━━━━━ SELECTED EXCERPT ━━━━━

Cheryl Farrell moved from The Woodlands to the water.

“It’s beautiful down here. It’s a very nice place to live,” said Farrell.

Marathon-Dust
“Marathon Dust” is from Omega Bay subdivision in La Marque from dust that landed on their vehicle January 13th. Photo by: Cheryl Farrell

Farrell and her husband live in La Marque, just north of Galveston Island, a place where a sea breeze can be refreshing. But last month, a breeze brought something else. Neighbors started calling each other and checking the community’s online message board, asking, what is that stuff blowing onto our houses and yards and cars?

“I walk out and I saw the black cover on the charcoal grill and it was covered in that white powder. By that afternoon it was everywhere. It was not like a talcum powder, it was grittier than a talcum powder,” Farrell said.

The white powder was coming from about two miles away from what had been the notorious BP Texas City refinery, site of deadly explosions. The refinery is now owned and operated by a division of Marathon Petroleum. The company would later tell Texas environmental officials that a malfunction caused the release of something called “catalyst fines”.

━━━━━ DATASET ENTRIES ━━━━━

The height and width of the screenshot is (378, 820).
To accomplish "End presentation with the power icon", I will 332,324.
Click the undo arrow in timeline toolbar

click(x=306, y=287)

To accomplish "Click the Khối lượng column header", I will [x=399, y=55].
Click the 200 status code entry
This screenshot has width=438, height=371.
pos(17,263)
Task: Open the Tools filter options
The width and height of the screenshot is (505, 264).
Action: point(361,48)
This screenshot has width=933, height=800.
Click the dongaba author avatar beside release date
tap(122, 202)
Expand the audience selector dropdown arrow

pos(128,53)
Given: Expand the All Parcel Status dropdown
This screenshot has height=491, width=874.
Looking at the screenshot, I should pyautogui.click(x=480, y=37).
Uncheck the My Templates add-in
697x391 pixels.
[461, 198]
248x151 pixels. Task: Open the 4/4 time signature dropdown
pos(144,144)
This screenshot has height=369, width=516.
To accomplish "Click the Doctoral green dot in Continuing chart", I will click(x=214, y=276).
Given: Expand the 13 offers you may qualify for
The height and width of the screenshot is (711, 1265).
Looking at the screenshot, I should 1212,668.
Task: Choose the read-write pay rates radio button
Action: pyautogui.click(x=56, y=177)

━━━━━

» **REQUIREMENT A**:
In the La Marque dust report, what cause did the company later give Texas environmental officials for the release?
» **REQUIREMENT B**:
According to the La Marque dust report, what did neighbors ask about the stuff blowing onto? List every one.
» **REQUIREMENT C**:
Duplicate the part of the La Marque dust report that begins with the words containing "Cheryl Farrell moved" and ends with "yards and cars?".
The items have no connection to the La Marque dust report.

» **TASK ANSWER A**:
A malfunction caused the release of "catalyst fines."

» **TASK ANSWER B**:
Houses, yards, and cars.

» **TASK ANSWER C**:
Cheryl Farrell moved from The Woodlands to the water.

“It’s beautiful down here. It’s a very nice place to live,” said Farrell.

Marathon-Dust
“Marathon Dust” is from Omega Bay subdivision in La Marque from dust that landed on their vehicle January 13th. Photo by: Cheryl Farrell

Farrell and her husband live in La Marque, just north of Galveston Island, a place where a sea breeze can be refreshing. But last month, a breeze brought something else. Neighbors started calling each other and checking the community’s online message board, asking, what is that stuff blowing onto our houses and yards and cars?